TASK OBJECTIVE -> Print exactly the lines from the line with "Task: Open the Add Modifier dropdown" to the last line of the data, please, both included.
____________
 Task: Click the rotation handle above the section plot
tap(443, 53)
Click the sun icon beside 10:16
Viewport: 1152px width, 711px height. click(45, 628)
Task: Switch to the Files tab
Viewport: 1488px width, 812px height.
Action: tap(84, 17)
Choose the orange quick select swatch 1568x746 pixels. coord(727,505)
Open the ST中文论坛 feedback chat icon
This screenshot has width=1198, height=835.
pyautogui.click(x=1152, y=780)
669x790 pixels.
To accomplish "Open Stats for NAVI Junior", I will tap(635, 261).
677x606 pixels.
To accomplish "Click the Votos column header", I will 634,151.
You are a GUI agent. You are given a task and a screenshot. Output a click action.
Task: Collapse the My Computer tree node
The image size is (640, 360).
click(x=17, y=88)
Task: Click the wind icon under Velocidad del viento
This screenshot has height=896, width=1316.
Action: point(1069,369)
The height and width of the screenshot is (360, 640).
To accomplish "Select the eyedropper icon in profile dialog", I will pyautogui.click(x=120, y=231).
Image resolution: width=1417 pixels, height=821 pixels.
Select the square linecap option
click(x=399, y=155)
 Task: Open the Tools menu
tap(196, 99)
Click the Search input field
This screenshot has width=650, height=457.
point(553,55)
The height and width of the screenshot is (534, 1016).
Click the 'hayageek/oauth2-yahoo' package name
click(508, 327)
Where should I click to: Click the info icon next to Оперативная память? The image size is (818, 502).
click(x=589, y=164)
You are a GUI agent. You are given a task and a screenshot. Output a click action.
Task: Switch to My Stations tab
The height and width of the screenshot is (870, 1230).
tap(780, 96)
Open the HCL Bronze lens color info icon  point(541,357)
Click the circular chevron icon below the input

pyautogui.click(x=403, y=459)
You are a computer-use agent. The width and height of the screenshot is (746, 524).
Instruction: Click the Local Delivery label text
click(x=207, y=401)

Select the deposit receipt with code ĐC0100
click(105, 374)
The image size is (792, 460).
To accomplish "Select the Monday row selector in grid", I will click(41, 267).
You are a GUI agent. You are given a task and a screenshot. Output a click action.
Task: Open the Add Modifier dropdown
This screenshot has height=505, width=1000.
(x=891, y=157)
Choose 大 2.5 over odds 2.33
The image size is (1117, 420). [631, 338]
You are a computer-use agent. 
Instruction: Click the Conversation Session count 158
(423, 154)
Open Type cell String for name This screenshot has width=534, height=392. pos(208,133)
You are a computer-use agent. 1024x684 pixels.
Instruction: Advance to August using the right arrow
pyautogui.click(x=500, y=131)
____________
TASK RESULT ->
Task: Open the Add Modifier dropdown
This screenshot has height=505, width=1000.
(x=891, y=157)
Choose 大 2.5 over odds 2.33
The image size is (1117, 420). [631, 338]
You are a computer-use agent. 
Instruction: Click the Conversation Session count 158
(423, 154)
Open Type cell String for name This screenshot has width=534, height=392. pos(208,133)
You are a computer-use agent. 1024x684 pixels.
Instruction: Advance to August using the right arrow
pyautogui.click(x=500, y=131)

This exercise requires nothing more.